En dépit d'un taux de succès relativement faible (de 15% à 30% des essais réussissent selon le chercheur Jean-Louis Peyraud) et d'un coût très élevé (environ 10.000 euros par animal), le clonage a poursuivi son chemin aux Etats-Unis. La société texane ViaGen s'enorgueillit sur son site d'avoir "développé des milliers d'animaux clonés en bonne santé et actifs", avec sa maison-mère Trans Ova Genetics.  L'Argentine, le Brésil, le Canada, l'Australie pratiquent également le clonage d'animaux d'élevage. La Chine a fait sensation fin 2015 avec l'annonce de la construction d'une usine de clonage de divers animaux. La société chinoise Boyalife promet 100.000 embryons de vaches la première année et un million par an à terme.

L'Union européenne résiste… mais en mangerait déjà. Face à son opinion publique majoritairement hostile au clonage, l'Union européenne ne produit pas de clones pour l'élevage. Depuis 1997, elle impose une autorisation de mise sur le marché pour la vente de produits clonés. Mais jusqu'à présent, personne n'a déposé de dossier. Pourtant, il se pourrait que les consommateurs européens en mangent déjà, à cause des importations depuis les pays qui pratiquent le clonage.

"Les Européens mangent sans doute à leur insu de la viande issue de descendants de clones en l'absence de traçabilité et d'étiquetage", assure Pauline Constant, porte-parole du BEUC (Bureau européen des associations de consommateurs). "Ce n'est plus acceptable", dit cette fédération d'associations qui demande aux états de l'UE de presser la Commission européenne d'avancer sur ce dossier. L'association a-t-elle raison de se méfier de la viande clonée ?

Citée par l'AFP, l'agence européenne de sécurité des aliments (EFSA) assure ne pas avoir d'inquiétudes pour la santé humaine. Mais elle pointe "des problèmes de santé animale et de bien-être des animaux" associés au clonage. "La mortalité embryonnaire est élevée, la mise bas peut être difficile, certains animaux naissent trop gros ou avec des pathologies lourdes", précise Jean-Louis Peyraud. Selon lui, des cas de veaux à trois pattes ou d'animaux à deux têtes ont été rapportés.

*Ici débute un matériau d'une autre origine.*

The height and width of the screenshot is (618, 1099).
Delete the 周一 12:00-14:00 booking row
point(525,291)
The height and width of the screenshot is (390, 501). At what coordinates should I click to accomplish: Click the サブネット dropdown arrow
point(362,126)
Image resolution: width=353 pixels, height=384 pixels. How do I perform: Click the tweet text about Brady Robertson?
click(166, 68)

Où en est-on du clonage humain ? On ne connait à ce jour aucun être humain créé par clonage. Le clonage comme technique de reproduction humaine a été massivement rejeté dans le monde entier, pour des raisons éthiques et à cause du risque sanitaire. "Le public et les hommes politiques eux-mêmes, craignent 'une pente glissante', qu'une chose en entraîne une autre puis une autre, jusqu'à ce qu'il y ait une catastrophe", souligne Rosario Isasi. La production de cellules souches à visée thérapeutique impliquant la destruction d'embryons suscite également un débat éthique et moral.  Quelques scientifiques sont parvenus à créer des cellules souches de cette manière en utilisant la technique Dolly, mais sans jamais aller jusqu'à la création d'organes humains fonctionnels.

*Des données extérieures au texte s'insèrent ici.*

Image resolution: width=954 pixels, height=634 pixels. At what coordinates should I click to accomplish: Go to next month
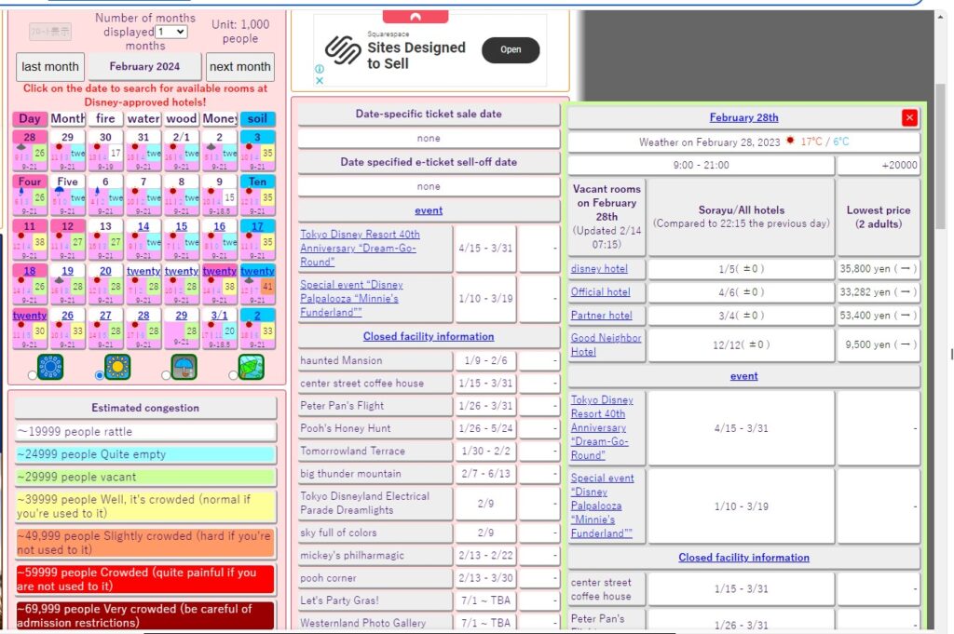pyautogui.click(x=240, y=67)
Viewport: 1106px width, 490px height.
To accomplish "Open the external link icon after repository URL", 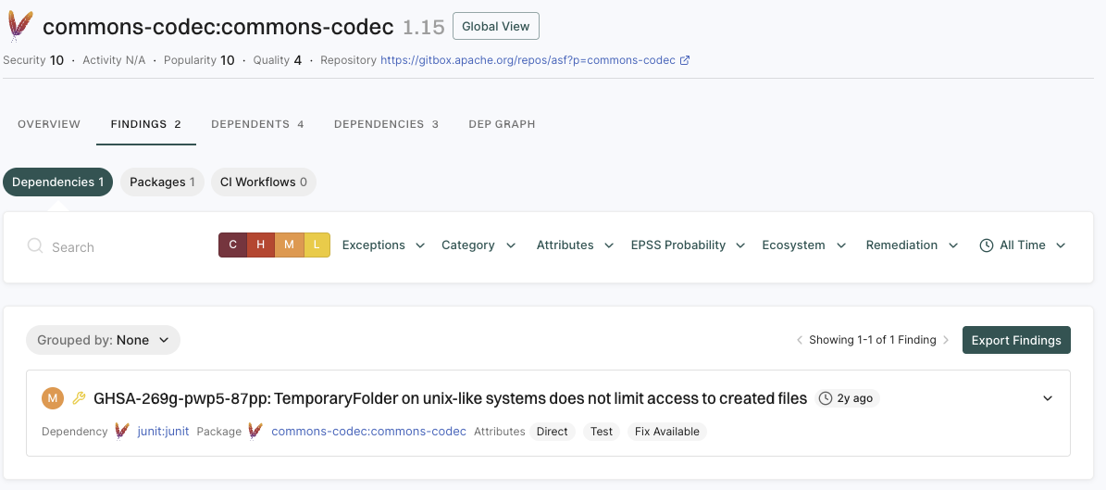I will coord(685,60).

Mais si le clonage n'a pas donné lieu à des applications directes dans le domaine médical, il a ouvert la voie à de nombreuses technologies dérivées, selon les experts.  Comme la technique des cellules IPS (cellules souches pluripotentes induites) : des cellules souches sont créées sans recourir à des embryons, en stimulant des cellules matures que l'on ramène vers un état juvénile.  Cette technique, encore en développement, a déjà donné lieu à un Nobel. Elle vise à réparer un organe lésé ou malade grâce à des cellules souches qui vont remplacer les cellules défectueuses. Elle pourrait permettre par exemple de remplacer des tissus oculaires endommagés ou de créer des cellules productrices d'insuline pour guérir le diabète.